Directions
Look through the listing below and write out exactly the lines from the line with "Given: Click the 名" to the line with "Viewport: 490px width, 329px height.", both included, and no others.

Provided data
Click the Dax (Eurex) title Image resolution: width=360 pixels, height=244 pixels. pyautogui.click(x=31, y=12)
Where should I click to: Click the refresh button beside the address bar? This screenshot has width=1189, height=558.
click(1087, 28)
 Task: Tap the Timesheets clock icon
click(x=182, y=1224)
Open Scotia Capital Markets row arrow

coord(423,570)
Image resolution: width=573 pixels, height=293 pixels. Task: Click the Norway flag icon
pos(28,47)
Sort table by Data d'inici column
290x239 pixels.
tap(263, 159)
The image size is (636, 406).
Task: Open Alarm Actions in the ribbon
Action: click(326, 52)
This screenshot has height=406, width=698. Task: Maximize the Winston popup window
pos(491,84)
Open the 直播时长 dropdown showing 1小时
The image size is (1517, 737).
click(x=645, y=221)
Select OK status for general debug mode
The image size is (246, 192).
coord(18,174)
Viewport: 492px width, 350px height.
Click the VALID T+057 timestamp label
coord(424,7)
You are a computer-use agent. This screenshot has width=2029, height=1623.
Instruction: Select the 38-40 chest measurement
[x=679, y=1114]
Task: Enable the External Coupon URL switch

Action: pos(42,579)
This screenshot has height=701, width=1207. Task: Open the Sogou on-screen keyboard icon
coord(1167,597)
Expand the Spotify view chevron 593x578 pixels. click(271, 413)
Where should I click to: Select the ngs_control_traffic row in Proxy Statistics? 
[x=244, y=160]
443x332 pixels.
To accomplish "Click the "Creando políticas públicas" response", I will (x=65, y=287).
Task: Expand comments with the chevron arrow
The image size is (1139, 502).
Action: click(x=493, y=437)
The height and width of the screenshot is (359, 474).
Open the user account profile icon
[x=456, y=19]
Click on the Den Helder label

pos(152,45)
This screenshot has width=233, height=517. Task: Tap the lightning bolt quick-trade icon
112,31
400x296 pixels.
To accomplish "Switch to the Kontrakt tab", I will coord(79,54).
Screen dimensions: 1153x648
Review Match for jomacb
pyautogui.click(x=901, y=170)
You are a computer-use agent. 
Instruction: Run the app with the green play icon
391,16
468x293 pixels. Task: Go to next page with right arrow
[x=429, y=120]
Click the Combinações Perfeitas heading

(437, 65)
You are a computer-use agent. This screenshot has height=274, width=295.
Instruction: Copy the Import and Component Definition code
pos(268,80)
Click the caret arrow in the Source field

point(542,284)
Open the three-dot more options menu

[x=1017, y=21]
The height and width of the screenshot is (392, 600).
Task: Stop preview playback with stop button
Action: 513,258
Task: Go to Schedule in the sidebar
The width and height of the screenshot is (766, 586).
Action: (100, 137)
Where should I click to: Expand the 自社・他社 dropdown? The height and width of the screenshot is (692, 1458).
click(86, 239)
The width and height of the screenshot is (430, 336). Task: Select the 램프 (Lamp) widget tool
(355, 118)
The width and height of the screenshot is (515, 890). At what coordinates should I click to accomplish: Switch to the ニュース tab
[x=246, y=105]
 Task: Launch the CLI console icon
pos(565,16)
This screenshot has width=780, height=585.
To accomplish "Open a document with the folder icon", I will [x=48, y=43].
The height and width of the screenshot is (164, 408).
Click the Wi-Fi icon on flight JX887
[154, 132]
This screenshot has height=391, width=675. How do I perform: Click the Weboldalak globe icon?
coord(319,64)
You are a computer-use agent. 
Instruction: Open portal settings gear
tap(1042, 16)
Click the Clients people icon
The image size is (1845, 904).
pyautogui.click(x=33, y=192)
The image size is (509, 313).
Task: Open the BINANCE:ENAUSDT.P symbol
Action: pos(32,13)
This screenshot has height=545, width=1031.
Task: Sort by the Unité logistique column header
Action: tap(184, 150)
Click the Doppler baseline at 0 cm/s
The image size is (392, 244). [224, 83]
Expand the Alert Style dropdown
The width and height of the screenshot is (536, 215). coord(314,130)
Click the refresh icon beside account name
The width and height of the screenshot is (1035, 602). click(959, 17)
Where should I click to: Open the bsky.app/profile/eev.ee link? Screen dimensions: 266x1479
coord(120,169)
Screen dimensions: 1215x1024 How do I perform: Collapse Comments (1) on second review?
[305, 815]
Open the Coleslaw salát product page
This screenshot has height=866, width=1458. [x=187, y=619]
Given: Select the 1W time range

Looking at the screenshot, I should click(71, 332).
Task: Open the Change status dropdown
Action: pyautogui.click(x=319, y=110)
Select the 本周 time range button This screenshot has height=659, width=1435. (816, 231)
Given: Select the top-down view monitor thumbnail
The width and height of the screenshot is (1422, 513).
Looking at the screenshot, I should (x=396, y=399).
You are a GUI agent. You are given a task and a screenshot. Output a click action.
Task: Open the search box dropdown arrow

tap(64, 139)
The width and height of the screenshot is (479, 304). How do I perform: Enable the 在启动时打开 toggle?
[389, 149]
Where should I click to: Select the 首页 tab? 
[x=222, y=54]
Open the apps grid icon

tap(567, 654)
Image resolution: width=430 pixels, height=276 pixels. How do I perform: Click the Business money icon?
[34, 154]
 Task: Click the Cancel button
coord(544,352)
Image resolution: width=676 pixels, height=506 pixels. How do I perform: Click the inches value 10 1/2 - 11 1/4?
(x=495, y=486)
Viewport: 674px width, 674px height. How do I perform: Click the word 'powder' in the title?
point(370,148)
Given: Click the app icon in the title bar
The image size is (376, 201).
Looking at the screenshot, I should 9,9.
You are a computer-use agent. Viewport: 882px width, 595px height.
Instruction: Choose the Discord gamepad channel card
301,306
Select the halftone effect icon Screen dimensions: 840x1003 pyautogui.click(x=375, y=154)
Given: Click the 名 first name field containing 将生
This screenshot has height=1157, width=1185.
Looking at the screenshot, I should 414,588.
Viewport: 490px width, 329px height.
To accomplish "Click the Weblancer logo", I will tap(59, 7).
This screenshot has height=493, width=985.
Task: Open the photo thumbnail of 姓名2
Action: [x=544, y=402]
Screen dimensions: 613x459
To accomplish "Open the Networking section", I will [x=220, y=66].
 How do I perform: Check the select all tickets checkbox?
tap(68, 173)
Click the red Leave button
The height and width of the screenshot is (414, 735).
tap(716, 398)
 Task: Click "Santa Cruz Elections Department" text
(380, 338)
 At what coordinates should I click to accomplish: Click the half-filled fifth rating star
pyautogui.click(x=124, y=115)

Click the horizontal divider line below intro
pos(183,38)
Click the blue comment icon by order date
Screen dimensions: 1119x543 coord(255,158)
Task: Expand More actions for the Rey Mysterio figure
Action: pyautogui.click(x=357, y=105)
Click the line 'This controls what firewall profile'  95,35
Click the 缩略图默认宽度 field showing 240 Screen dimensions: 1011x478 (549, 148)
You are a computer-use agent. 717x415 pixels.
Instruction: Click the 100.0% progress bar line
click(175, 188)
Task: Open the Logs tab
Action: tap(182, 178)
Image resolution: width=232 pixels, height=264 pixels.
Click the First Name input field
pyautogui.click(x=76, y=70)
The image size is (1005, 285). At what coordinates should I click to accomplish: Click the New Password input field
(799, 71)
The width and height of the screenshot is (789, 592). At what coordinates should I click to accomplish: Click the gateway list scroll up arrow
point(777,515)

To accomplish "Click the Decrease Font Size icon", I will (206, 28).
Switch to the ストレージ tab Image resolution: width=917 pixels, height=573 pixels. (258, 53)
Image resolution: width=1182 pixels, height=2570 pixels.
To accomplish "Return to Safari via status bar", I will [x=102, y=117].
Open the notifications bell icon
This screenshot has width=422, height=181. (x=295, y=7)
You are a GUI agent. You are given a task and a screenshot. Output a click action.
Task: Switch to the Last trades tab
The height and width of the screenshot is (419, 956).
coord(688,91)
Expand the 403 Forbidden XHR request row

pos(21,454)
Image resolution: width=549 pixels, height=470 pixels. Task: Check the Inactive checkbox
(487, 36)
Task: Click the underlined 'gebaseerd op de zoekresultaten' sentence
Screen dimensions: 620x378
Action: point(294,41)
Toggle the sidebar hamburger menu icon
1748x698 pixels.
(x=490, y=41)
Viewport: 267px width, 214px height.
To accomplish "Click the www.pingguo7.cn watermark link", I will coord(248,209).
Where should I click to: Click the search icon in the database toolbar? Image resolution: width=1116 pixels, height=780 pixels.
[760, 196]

Task result
Given: Click the 名 first name field containing 将生
This screenshot has height=1157, width=1185.
Looking at the screenshot, I should 414,588.
Viewport: 490px width, 329px height.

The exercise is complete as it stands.